VerfGH Thüringen, Urteil vom 23.04.2026 – VerfGH 26/25
Der VerfGH Thüringen hat eine Wahlprüfungsbeschwerde gegen die Landtagswahl vom 1. September 2024 zurückgewiesen. Ein festgestellter Verstoß gegen das Neutralitätsgebot blieb ohne Folgen für die Sitzverteilung.
Was ist passiert?
Kurz vor der Thüringer Landtagswahl veröffentlichte das Landratsamt Wartburgkreis auf seiner amtlichen Internetseite eine sogenannte „Medieninformation". Unterzeichnet von 17 Landräten und Oberbürgermeistern, übte das Schreiben Kritik an der AfD und dem BSW und formulierte Erwartungen an die Spitzenkandidaten beider Parteien. Ein Bürger sowie der Thüringer Landesverband der WerteUnion sahen darin einen Verstoß gegen die Wahlrechtsordnung und erhoben Beschwerde.
Verstoß gegen das Neutralitätsgebot
Das Gericht gab den Beschwerdeführern in diesem Punkt recht. Die Veröffentlichung habe das verfassungsrechtliche Gebot der parteipolitischen Neutralität staatlicher Stellen im Wahlkampf verletzt und die Chancengleichheit der Parteien beeinträchtigt.

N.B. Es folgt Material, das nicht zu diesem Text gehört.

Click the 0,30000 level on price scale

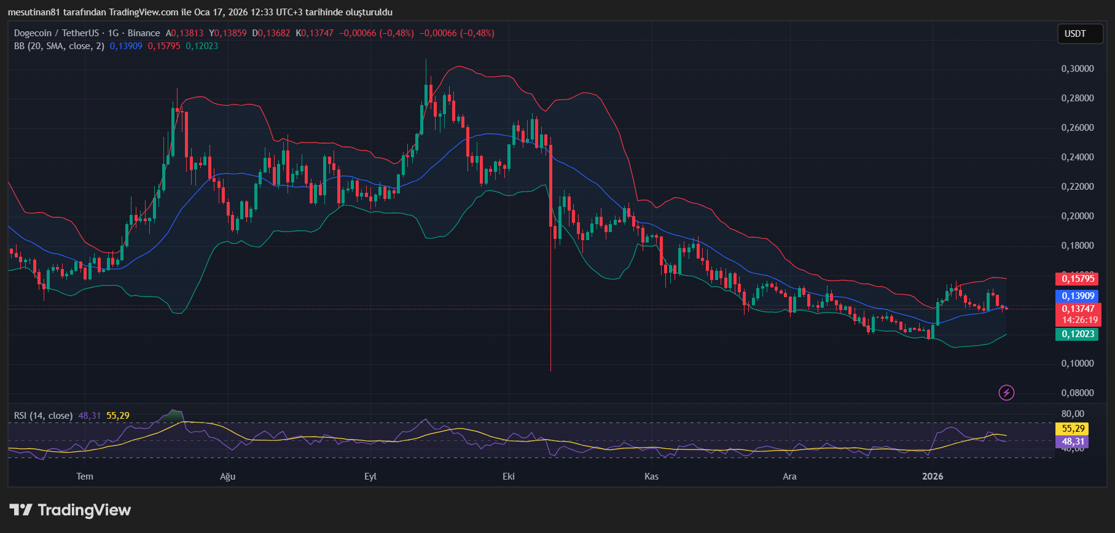[1078, 69]
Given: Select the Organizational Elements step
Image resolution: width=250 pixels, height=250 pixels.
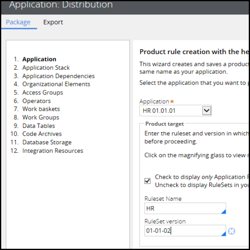Looking at the screenshot, I should [x=56, y=84].
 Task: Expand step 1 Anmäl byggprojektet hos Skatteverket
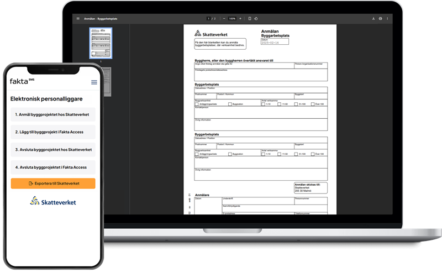(x=53, y=114)
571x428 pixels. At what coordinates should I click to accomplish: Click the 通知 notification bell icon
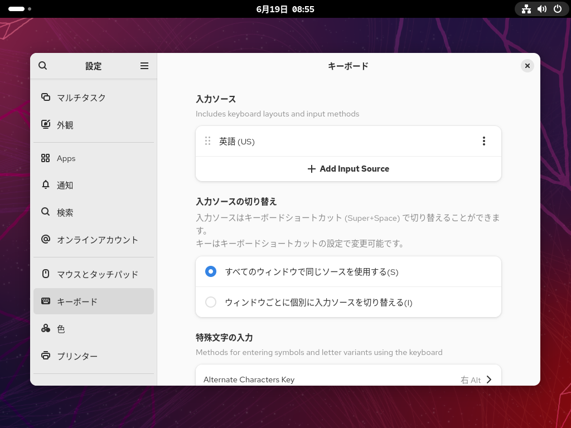pos(46,185)
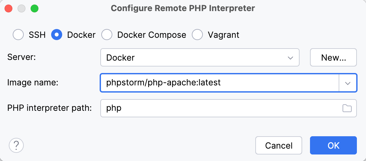Close the Configure Remote PHP Interpreter dialog
The image size is (366, 161).
(9, 8)
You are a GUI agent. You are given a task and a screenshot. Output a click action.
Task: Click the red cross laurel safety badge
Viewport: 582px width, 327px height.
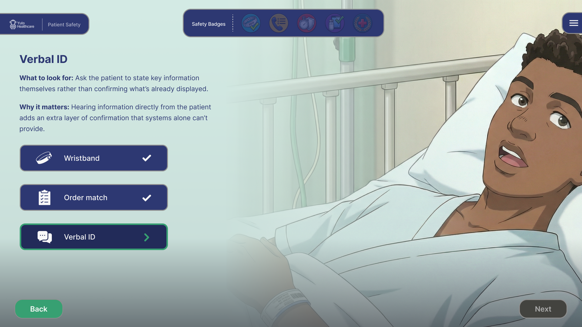(363, 23)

Zwar sei staatliche Öffentlichkeitsarbeit grundsätzlich erlaubt – die Grenze sei hier jedoch überschritten worden, weil der Text als Wahlaufruf gegen bestimmte Parteien zu verstehen gewesen sei.
Hinzu kam: Der Verstoß beschränkte sich nicht auf die erstmalige Veröffentlichung auf der Amtsseite. Auch die anschließende mediale Berichterstattung sei vorhersehbar und gewollt gewesen. Einen Tag vor der Wahl wurde die „Medieninformation" zudem in einer CDU-Wahlwerbung im „Allgemeinen Anzeiger" abgedruckt.
Kein Einfluss auf die Sitzverteilung
Trotzdem blieb die Beschwerde ohne Erfolg. Ein Wahlfehler führt nach ständiger verfassungsrechtlicher Rechtsprechung nur dann zur Ungültigkeit der Wahl, wenn konkrete Anhaltspunkte dafür bestehen, dass er die Sitzverteilung im Landtag beeinflusst hat – die sogenannte Mandatsrelevanz. Daran fehlte es hier.
Der VerfGH stellte unter anderem darauf ab, dass der Abdruck der Medieninformation in der CDU-Anzeige für durchschnittliche Leserinnen und Leser eindeutig als Wahlwerbung erkennbar war. Damit relativierte sich das Gewicht, das dem Text durch seine amtliche Herkunft zukam. Solche Werbung könne bestehende Überzeugungen bestätigen, aber auch Widerspruch auslösen – eindeutig belegbare Wirkungen auf unentschlossene Wählerinnen und Wähler seien jedenfalls nicht nachweisbar.
Weitere Faktoren sprachen gegen eine Mandatsrelevanz: Rund 28 Prozent der Wählerinnen und Wähler hatten ihre Stimme bereits per Briefwahl abgegeben, vielfach noch vor Erscheinen der Anzeige. Das Anzeigenblatt wurde nicht landesweit verteilt. Und die Beschwerdeführer konnten nicht belegen, dass die Medieninformation die öffentliche Diskussion vor der Wahl maßgeblich geprägt oder zu nachweisbaren Wählerwanderungen geführt hatte.
Amtsträger dürfen staatliche Ressourcen nicht für parteiischen Wahlkampf nutzen – das stellt der VerfGH klar. Dass die verfassungsrechtlichen Konsequenzen im Einzelfall dennoch begrenzt bleiben, liegt an der hohen Hürde der Mandatsrelevanz: Nicht jeder Fehler im Wahlkampf macht eine Wahl ungültig.